Яша подвинул лодку вперед, круглое пятно света сместилось и высветило новый участок озерного дна. Здесь в перепутанице трав была чистая проплешина, и в ней, как на нитках, висели три крупные плотицы. Петрищев взял их одну за другой. Затем он обнаружил еще плотицу, но поторопился и только задел ее зубьями, рыба метнулась прочь, а кверху всплыло несколько чешуек. Когда осел баламут, Петрищев увидел, что плотица стала неподалеку от места своего ранения. Пустив острогу на всю длину, он сбоку наколол рыбу, да не соразмерил удара, голова напрочь отлетела. Такую покупатель не возьмет, и Петрищев, содрав с зубьев искалеченное рыбье тельце, швырнул ее прочь.

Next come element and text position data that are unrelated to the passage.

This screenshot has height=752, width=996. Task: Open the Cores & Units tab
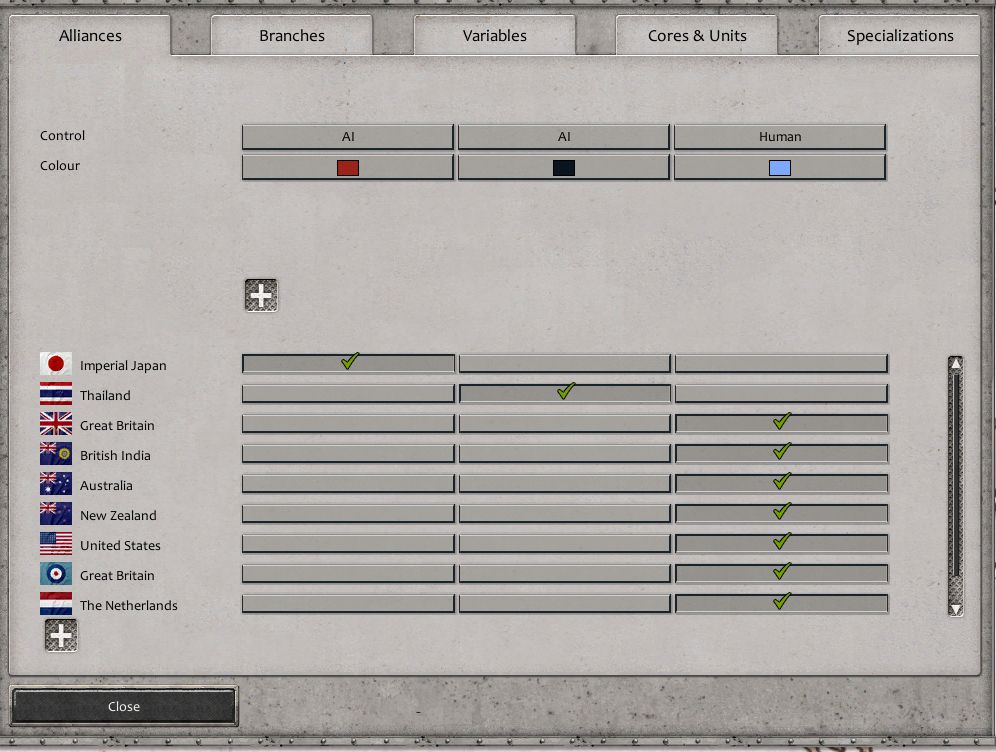(697, 36)
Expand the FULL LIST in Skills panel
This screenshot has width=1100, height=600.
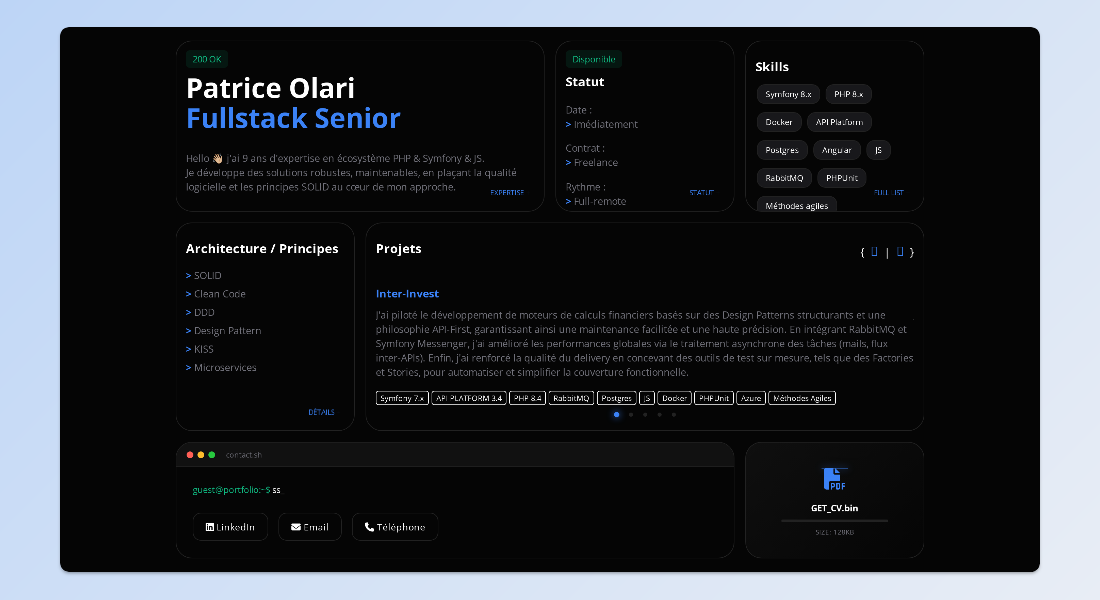click(888, 192)
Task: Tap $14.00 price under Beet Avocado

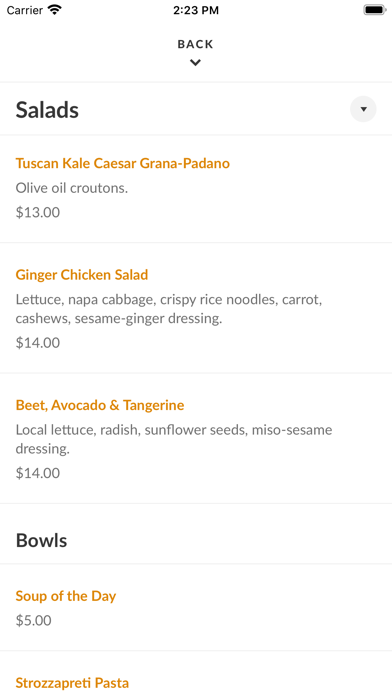Action: [x=38, y=473]
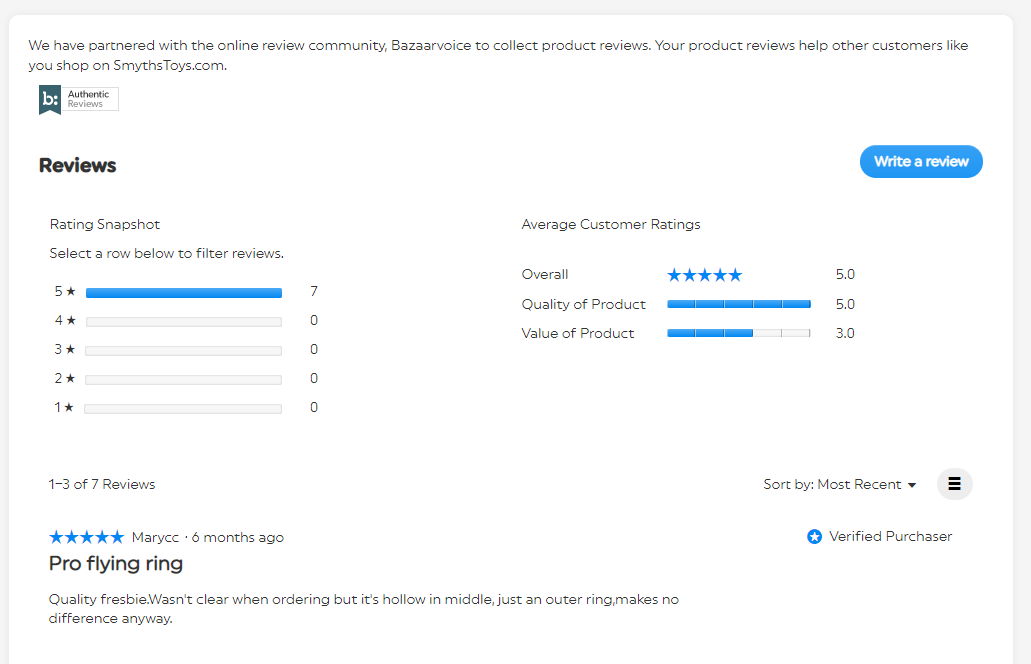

Он двинулся дальше и чуть не наступил на драгоценно сверкнувшее из песка донце водочной бутылки. Он поддел его острогой и вытащил наружу. Края у донца были острее зубьев остроги, только наступи — порвет резиновую подошву к чертовой матери! «Вот люди, — с горечью подумал Петрищев, — ведь нарочно, дьяволы, отбили да бросили! Ну что за охота гадить другим, когда даже не увидишь, как твоя подлость сработала?» Он размахнулся и швырнул донце на берег; всплеск не услышал, значит долетело.